Problem A
Answer these questions from the text on perineal urethrostomy:
(i) What space does the text say the perineum is?
(ii) How does the text define stricture?
(iii) In the cost example, how much was spent on emergency care?
Problem B
Based on the text on perineal urethrostomy, explain why the surgery attaches the urethra to the perineal skin.

What is a perineal urethrostomy and when are they performed?
A perineal urethrostomy is a surgical procedure that widens the opening of the urethra (the tube that carries urine from the bladder to outside of the body) and it is performed on both cats and dogs.
In male cats, the urethral canal becomes narrow and can be prone to blockages from mucous plugs, stones or sediment in the urine. Your veterinarian may recommend the surgery if your cat becomes frequently blocked, which is a very dangerous situation and deadly if left untreated, or if the blockage has caused a lot of trauma to the urethra.
In male dogs, the urethra may become blocked with stones or has received trauma (such as being hit by a car).
Perineal Urethrostomy Surgery
The surgery involves separating the urethra from the surrounding tissues and then cutting it open and attaching it to the perineal skin (the perineum is the space between the anus and the urinary tract opening). This positioning allows for a wider urethral opening that is more like that of female anatomy, which has a wider urethral canal than in males.
After surgery, your pet will need to stay in the hospital a couple of days for healing. Once at home, cats will need a shredded paper or pellet litter until the surgery site is fully healed and to wear an Elizabethan collar (more lovingly known as a lampshade) to prevent your cat from licking the wound and disturbing its healing. Your veterinarian also may send your cat home on a pain management and possibly antibiotics.
Potential complications for this procedure are anesthetic risk (as with all surgeries), stricture (scarring that creates a new blockage), and frequent bladder infections.
How much does a perineal urethrostomy cost?
It can be a very costly procedure. One example we found was $6,000, with $2,900 spent on the emergency care, leaving a total of $3,100 for the cost of the surgery and hospitalization.
Perineal Urethrostomy Trends
The most frequent cause of perineal urethrostomies is blockages in male cats. The good news is that even though this condition is still relatively common, studies in the United States and Canada show a decline in the number of perineal urethrostomy’s performed and a decrease in the number of blocked cats seen. The decrease coincides with the increased use of feline diets that are low in magnesium so take note: diet is very important in preventing blockages, particularly in male cats.

(Stored data)
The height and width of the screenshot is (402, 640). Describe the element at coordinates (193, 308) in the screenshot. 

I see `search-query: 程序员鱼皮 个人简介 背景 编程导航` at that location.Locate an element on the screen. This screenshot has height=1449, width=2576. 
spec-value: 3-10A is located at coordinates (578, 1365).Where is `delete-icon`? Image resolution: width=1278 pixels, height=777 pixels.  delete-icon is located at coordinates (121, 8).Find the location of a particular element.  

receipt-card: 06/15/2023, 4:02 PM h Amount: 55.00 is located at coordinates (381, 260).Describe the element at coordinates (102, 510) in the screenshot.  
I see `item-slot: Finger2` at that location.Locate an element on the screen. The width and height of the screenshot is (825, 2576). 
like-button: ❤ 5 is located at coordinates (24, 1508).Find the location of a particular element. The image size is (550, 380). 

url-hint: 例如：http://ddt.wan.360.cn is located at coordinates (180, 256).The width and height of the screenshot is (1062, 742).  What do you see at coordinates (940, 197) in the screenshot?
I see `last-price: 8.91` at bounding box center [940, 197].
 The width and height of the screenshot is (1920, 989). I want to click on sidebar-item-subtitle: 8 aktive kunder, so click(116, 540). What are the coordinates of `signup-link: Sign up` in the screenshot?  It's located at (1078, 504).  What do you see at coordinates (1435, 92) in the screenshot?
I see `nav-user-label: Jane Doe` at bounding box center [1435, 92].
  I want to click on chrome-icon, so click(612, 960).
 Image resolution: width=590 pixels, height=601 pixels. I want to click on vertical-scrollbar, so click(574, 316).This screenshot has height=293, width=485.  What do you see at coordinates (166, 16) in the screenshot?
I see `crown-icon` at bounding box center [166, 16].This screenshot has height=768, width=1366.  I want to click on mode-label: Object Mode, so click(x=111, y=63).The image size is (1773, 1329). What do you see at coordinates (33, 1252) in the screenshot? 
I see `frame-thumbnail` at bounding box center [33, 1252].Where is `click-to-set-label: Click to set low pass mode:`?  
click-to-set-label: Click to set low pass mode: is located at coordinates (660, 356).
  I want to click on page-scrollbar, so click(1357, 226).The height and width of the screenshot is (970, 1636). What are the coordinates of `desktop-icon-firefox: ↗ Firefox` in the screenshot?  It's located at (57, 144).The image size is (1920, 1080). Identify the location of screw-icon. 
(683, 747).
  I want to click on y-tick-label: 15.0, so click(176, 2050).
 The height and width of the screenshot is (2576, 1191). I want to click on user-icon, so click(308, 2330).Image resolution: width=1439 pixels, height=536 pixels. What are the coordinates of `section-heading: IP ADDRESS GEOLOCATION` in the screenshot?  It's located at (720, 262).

Reply A
(i) The space between the anus and the urinary tract opening.
(ii) Scarring that creates a new blockage.
(iii) $2,900.

Reply B
Attaching the urethra to the perineal skin creates a wider urethral opening. This makes it more like female anatomy, which has a wider urethral canal than males do.